__DESCRIPTION OF THE TASK__: From the listing below, copy every line with the word "checkmark".

------------------------

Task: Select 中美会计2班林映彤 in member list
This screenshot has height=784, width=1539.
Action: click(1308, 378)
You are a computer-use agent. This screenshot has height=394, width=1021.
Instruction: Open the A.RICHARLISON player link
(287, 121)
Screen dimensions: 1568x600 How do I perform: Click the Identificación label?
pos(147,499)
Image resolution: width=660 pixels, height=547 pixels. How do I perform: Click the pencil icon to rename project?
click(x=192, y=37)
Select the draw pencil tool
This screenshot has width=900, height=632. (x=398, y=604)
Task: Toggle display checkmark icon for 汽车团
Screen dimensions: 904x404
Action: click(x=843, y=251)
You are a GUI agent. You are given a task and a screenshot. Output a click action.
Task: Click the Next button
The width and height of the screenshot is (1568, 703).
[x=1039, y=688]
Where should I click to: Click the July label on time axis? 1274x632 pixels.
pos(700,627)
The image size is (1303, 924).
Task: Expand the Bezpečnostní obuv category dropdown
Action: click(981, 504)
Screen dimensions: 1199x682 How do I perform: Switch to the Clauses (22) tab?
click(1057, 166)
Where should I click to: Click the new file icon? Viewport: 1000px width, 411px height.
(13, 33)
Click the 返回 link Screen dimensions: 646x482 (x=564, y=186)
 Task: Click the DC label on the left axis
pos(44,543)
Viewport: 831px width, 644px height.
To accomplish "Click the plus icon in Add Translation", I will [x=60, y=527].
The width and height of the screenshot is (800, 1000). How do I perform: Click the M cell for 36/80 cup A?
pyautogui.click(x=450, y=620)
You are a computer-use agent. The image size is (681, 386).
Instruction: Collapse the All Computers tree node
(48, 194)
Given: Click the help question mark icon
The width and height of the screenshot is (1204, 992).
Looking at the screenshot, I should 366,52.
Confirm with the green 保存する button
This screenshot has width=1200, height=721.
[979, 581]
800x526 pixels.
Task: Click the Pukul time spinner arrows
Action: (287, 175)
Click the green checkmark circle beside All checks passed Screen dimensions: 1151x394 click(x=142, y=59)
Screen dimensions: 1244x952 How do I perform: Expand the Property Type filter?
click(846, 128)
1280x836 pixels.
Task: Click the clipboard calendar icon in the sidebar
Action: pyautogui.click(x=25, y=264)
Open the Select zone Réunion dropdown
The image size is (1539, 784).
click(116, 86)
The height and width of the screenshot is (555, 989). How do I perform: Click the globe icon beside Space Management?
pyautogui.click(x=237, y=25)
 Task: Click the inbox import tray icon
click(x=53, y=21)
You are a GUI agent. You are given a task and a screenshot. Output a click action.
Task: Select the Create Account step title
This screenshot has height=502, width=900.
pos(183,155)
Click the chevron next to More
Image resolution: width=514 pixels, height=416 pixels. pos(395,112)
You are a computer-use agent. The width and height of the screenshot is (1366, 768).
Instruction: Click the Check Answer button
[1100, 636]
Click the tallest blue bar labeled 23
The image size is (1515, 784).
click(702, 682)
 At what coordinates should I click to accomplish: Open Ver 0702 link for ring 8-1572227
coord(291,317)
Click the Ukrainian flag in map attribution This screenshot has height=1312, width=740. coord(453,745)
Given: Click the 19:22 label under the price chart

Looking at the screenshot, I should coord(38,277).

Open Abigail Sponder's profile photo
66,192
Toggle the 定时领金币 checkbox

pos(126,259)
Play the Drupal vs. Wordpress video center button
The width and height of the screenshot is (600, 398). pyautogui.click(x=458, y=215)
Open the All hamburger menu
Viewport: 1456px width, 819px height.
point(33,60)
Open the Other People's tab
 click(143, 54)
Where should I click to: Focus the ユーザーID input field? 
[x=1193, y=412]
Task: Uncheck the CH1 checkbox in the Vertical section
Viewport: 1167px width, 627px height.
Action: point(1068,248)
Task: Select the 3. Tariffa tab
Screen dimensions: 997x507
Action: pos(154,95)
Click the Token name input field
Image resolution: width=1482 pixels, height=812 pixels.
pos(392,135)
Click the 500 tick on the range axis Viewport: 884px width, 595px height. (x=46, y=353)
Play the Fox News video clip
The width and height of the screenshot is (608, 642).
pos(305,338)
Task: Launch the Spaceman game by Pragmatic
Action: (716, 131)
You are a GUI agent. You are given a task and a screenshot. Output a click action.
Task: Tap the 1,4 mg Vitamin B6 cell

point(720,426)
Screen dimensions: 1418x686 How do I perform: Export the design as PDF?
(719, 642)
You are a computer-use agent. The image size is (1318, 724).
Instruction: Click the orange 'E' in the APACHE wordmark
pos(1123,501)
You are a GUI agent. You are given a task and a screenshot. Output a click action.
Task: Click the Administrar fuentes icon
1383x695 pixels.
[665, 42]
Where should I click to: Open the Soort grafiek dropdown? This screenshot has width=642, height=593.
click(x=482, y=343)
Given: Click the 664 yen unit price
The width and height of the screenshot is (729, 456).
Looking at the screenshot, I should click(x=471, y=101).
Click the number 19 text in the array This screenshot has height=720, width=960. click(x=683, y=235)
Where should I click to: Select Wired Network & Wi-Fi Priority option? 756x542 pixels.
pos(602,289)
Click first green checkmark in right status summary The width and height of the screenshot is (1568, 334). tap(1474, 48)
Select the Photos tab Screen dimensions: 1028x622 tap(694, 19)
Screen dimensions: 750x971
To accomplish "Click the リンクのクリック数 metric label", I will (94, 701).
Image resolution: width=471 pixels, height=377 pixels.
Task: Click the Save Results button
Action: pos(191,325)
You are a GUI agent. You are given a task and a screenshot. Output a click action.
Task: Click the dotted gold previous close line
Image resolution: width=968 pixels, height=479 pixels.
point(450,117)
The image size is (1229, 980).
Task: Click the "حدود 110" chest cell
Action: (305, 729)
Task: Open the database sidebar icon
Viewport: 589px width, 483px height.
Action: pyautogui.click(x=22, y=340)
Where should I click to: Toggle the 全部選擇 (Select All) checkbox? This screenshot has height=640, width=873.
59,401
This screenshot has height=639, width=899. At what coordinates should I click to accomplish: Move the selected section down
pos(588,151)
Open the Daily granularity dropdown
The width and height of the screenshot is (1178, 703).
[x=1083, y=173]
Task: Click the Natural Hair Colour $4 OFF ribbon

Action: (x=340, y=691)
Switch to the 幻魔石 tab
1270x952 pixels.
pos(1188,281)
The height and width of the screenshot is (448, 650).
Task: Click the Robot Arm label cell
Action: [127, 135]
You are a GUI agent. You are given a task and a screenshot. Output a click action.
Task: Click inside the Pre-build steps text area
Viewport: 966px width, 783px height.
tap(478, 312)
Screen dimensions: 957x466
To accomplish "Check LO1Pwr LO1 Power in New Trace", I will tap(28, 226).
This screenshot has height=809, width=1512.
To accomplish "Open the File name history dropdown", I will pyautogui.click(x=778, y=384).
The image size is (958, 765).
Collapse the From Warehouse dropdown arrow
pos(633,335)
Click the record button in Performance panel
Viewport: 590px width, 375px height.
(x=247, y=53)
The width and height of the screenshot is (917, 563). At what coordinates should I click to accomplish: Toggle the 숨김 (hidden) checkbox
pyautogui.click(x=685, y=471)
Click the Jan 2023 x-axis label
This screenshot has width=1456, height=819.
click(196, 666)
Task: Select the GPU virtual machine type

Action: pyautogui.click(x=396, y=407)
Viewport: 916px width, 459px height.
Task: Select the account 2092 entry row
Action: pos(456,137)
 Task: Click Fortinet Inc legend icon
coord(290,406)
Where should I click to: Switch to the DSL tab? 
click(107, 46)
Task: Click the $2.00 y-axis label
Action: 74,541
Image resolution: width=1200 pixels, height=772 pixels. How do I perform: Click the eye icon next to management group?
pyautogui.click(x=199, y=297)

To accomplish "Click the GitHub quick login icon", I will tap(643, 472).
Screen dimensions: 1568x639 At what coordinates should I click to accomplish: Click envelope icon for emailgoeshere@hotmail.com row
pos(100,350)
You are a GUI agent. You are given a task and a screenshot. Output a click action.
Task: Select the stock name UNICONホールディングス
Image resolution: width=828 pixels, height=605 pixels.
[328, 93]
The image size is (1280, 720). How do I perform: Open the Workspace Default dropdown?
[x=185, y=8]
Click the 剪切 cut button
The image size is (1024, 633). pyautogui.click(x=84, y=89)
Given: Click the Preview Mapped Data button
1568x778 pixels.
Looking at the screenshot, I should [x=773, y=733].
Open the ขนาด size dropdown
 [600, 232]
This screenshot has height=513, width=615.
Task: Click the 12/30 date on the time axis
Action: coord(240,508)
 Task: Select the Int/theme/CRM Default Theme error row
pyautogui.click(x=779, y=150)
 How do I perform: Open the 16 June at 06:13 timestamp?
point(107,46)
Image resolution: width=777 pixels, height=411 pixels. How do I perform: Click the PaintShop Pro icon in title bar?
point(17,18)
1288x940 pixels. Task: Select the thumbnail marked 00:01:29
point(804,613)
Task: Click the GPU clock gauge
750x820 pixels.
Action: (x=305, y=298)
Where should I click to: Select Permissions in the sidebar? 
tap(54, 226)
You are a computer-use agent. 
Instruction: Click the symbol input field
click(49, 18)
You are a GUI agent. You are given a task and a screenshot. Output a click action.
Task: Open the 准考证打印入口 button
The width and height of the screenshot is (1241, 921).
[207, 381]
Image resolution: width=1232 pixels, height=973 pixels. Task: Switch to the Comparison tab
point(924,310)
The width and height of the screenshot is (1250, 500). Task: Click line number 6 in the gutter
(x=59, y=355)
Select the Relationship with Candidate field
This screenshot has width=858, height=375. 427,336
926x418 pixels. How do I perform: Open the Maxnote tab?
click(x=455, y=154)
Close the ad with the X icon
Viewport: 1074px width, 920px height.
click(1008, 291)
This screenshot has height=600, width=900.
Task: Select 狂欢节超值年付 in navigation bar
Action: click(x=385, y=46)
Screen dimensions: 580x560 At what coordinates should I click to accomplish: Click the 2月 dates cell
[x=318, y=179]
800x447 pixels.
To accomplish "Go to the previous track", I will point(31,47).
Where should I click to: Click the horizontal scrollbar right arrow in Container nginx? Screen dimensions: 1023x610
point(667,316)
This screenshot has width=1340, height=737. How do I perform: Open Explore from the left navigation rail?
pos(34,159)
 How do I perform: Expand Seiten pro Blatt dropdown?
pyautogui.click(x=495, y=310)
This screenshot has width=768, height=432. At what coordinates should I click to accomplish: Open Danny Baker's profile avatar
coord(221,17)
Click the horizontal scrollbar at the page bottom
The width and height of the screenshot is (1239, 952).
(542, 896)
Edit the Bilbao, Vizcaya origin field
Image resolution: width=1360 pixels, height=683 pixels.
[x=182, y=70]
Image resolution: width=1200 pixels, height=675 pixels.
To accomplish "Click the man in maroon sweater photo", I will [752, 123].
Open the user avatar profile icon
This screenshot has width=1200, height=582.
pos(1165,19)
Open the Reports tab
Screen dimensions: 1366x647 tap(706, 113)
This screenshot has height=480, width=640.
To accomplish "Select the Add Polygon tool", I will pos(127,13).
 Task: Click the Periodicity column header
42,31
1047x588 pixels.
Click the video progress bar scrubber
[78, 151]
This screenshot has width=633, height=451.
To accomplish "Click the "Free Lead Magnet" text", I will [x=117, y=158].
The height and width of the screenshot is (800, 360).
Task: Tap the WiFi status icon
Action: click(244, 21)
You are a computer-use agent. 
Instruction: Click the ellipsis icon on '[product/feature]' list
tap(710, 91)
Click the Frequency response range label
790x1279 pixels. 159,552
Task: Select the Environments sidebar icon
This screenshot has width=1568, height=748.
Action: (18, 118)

------------------------

__RESULT OF THE EXERCISE__:
Task: Toggle display checkmark icon for 汽车团
Click the green checkmark circle beside All checks passed Screen dimensions: 1151x394 click(x=142, y=59)
Click first green checkmark in right status summary The width and height of the screenshot is (1568, 334). tap(1474, 48)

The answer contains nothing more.